How Heat-Seeking Missile Technology Can Detect Malaria

It turns out that technology used in heat-seeking missiles can be leveraged to quickly detect blood borne pathogens such as malaria parasites.

Australian researchers took a focal plane array (FPA), used in missiles to detect tanks, and connected it to an infrared imaging microscope and a synchrotron light source. Within a matter of minutes, the FPA can detect the presence of malaria in a single red blood cell.

The FPA detectors used in the research were initially developed in the 1990s for use in Javelin antitank missiles. By turning images into electrical signals, the FPA can identify and target heat signals on the battlefield created by armored vehicles.

For targeting malaria, the technology scans a blood smear from a patient to identify infected cells in a sample. Working in conjunction with hyperspectral image processing to home in on parasites in blood smears, it can detect malaria by identifying unique lipid signatures associated with the parasite. The FPAs are able to accomplish that feat by detecting a specific vibration linked to malaria-infected cells.

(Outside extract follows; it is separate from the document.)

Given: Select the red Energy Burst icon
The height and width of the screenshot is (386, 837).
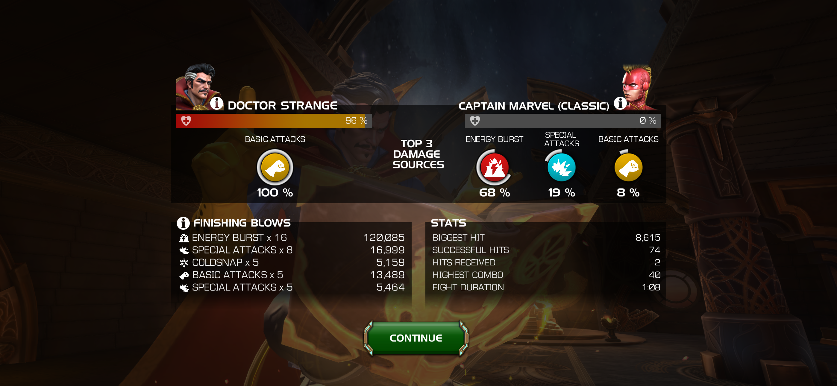Looking at the screenshot, I should [494, 167].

By fostering early detection and treatment of malaria, the technology could be used to halt the progression of the disease, which kills hundreds of thousands of people each year. “We believe this sets the gold standard for malaria testing,” explained associate professor and lead researcher Bayden Wood from Monash University (Melbourne) in a statement. Wood also cites also the technology’s potential in curbing the overuse of antimalarial medications. By diagnosing the disease at its earliest state, it could also be used to quarantine infected people before they transmit the disease to others.

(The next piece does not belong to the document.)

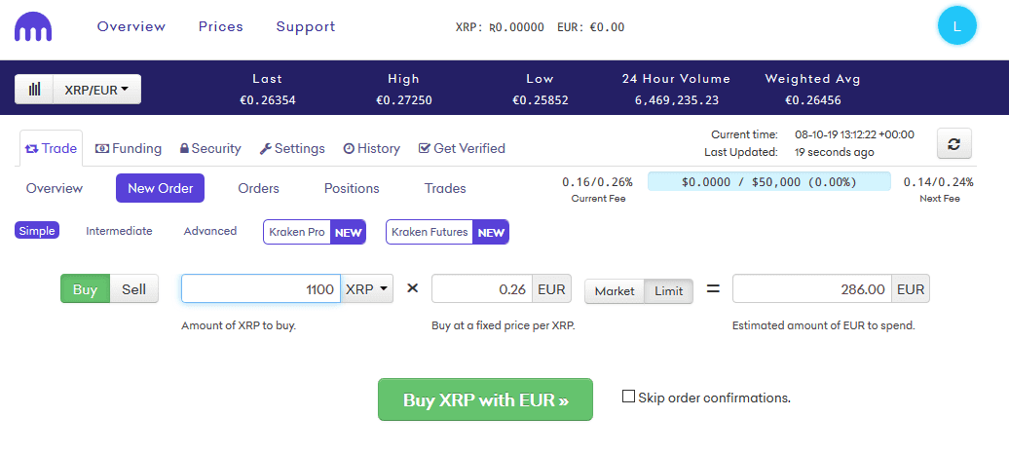Open the Settings tab with wrench icon
Viewport: 1009px width, 455px height.
point(292,149)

While there has been progress in the field of malaria diagnostics in recent years, Wood observes that their accuracy is limited and some of the tests demand hours of tedious work from microscopists who are in short supply in many developing nations. By contrast, the FPA-based technology is quick and relatively easy to administer—taking only about a minute to set up and three minutes of additional processing time. In addition, current malaria detection is often limited in its ability to detect malaria in its earliest stages

“In many countries only people who display signs of malaria are treated. But the problem with this approach is that some people don’t have typical flu-like symptoms associated with malaria, and this means a reservoir of parasites persists that can reemerge and spread very quickly within a community,” explained Leann Tilley, a professor at the University of Melbourne who was involved in the research.

The researchers plan on field-testing a portable version of the technology in clinics in Thailand. A clinical trial is expected within 2–3 years.